Case contributed by Amy Attaway MD
Diagnosis certain

Presentation

65-year-old male with a diagnosis of ALS who underwent elective PEG placement due to weight loss and dysphagia.

Patient Data

Age: 65
Gender: Male

Chest and upper abdominal x-ray was significant for the large volume of pneumoperitoneum. 

Repeat six hours later

x-ray

A repeat x-ray performed less than 6 hours later showed complete resolution of subdiaphragmatic air.

This is likely due to the usage of CO2 for insufflation during the procedure.

Case Discussion

During the procedure the wire had difficulty advancing externally from the stomach and was noted to be tense. General surgery was consulted and the area of the incision was extended. The wire was then extracted, and during the extraction there was an audible “pop.” Post procedure the patient had abdominal distention and increased work of breathing as well as dyspnea and hypoxia. He required 100% non-rebreather and was saturating low 90% for approximately one hour. His chest and upper abdominal x-ray was significant for pneumoperitoneum. However, his abdominal distention and respiratory status would improve over the next several hours and a repeat x-ray performed less than 6 hours later showed complete resolution of subdiaphragmatic air. The patient had PEG placement performed 2 days later without complication.

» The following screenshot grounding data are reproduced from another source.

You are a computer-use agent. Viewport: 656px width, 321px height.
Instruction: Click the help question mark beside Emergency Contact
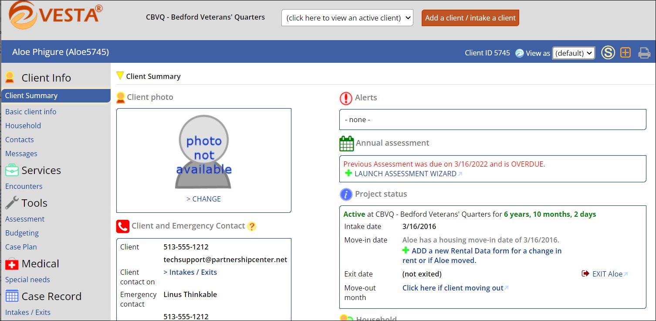point(252,226)
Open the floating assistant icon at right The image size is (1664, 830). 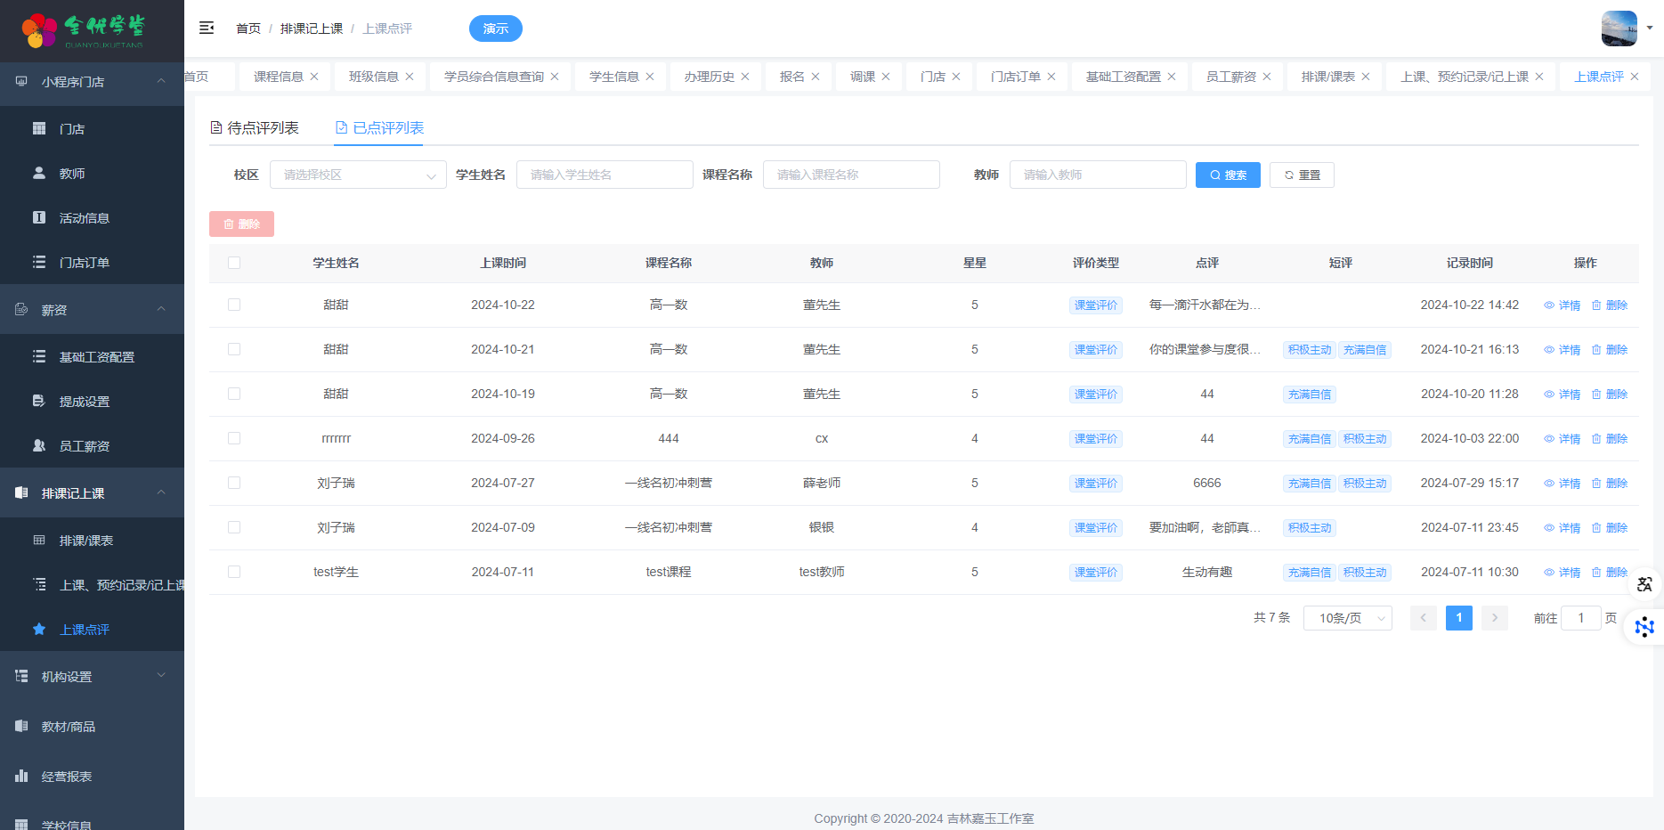pos(1644,627)
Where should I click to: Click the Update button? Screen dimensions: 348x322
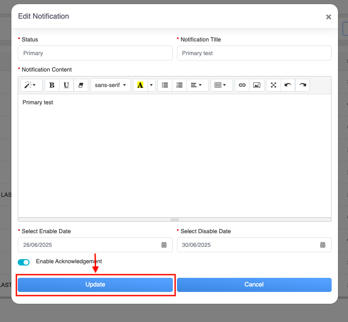point(95,285)
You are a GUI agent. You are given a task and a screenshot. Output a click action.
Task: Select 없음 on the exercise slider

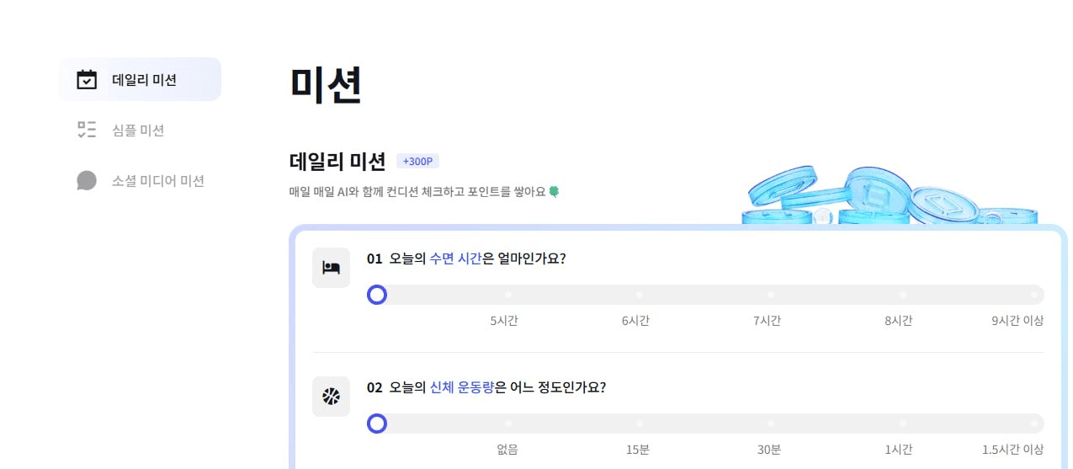(x=508, y=424)
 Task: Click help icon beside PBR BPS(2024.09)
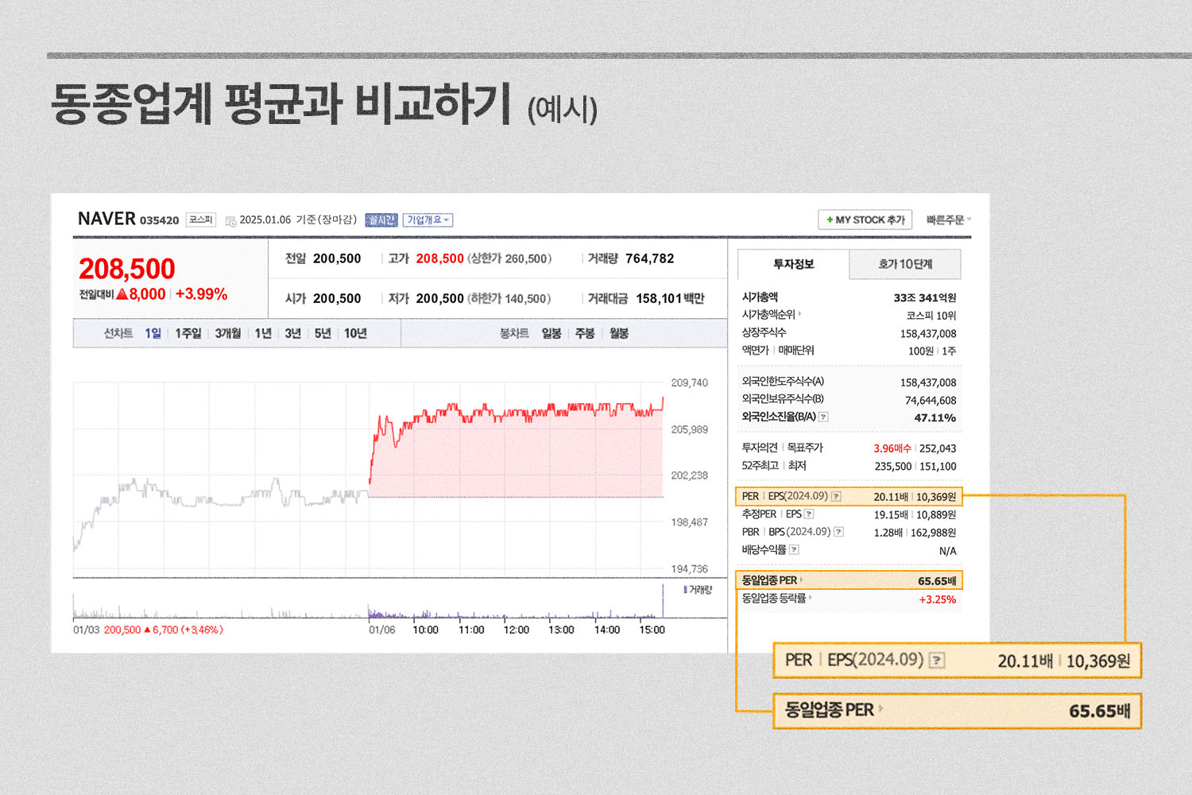coord(838,532)
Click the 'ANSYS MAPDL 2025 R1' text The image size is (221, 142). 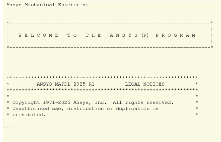(65, 84)
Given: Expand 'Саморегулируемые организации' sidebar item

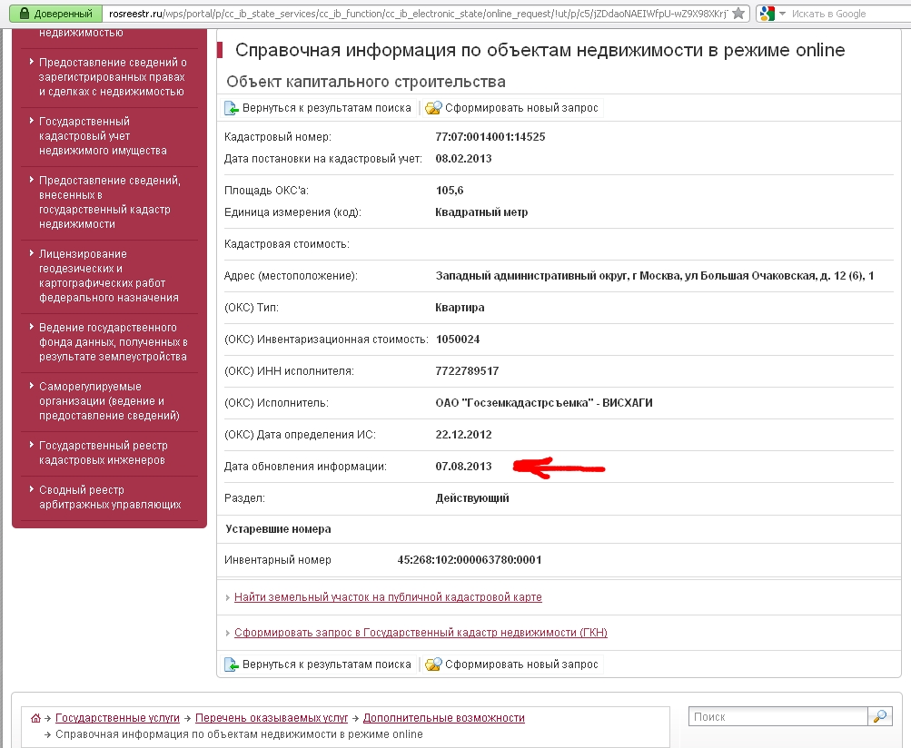Looking at the screenshot, I should point(108,401).
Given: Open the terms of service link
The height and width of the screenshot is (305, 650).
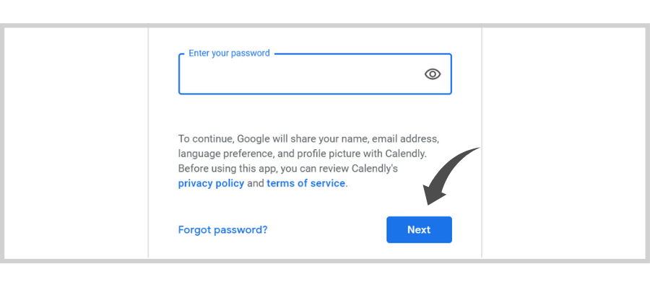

Pneumoperitoneum following percutaneous endoscopic gastrostomy tube placement is a common complication. Its incidence is noted to be approximately 20% in one series. Amongst these cases, only 4.6% had subdiaphragmatic air visualized after 72 hours and none of these cases were found to be clinically significant 1. CO2 has been increasingly used for insufflation due to its rapid absorption and has been shown to reduce the frequency of post-PEG pneumoperitoneum 2.